From the data below, return only the lines from the one with "Go to The Depths bestiary" through the one with "Click the phrase", exact and inclusive, with pictures left out.

□ □ □ □ □ □ □

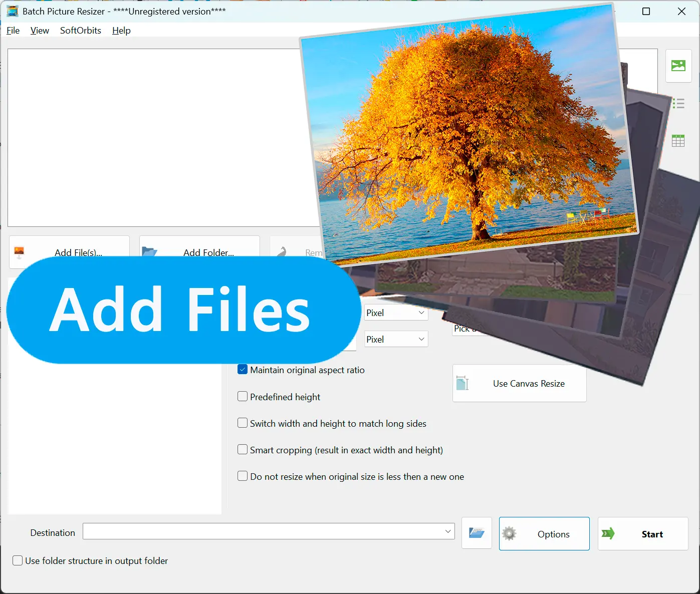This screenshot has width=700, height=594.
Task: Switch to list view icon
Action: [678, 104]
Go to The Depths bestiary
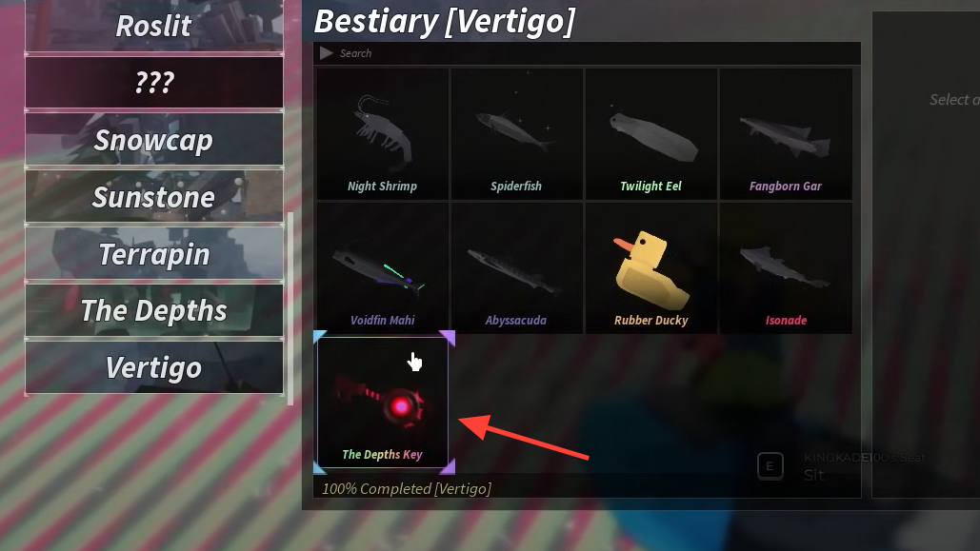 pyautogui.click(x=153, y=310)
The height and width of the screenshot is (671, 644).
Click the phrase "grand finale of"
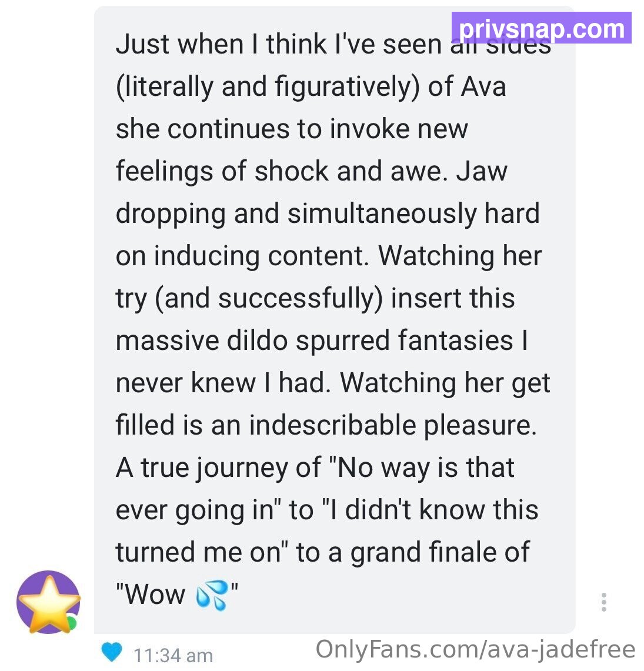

□ □ □ □ □ □ □

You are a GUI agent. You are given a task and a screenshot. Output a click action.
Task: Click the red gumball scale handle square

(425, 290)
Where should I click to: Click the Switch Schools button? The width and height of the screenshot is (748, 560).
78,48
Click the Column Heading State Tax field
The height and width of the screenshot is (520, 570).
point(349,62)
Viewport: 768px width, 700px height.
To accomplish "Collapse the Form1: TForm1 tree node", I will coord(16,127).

□ □ □ □ □ □ □

### Answer area
Go to The Depths bestiary
 pyautogui.click(x=153, y=310)
The height and width of the screenshot is (671, 644).
Click the phrase "grand finale of"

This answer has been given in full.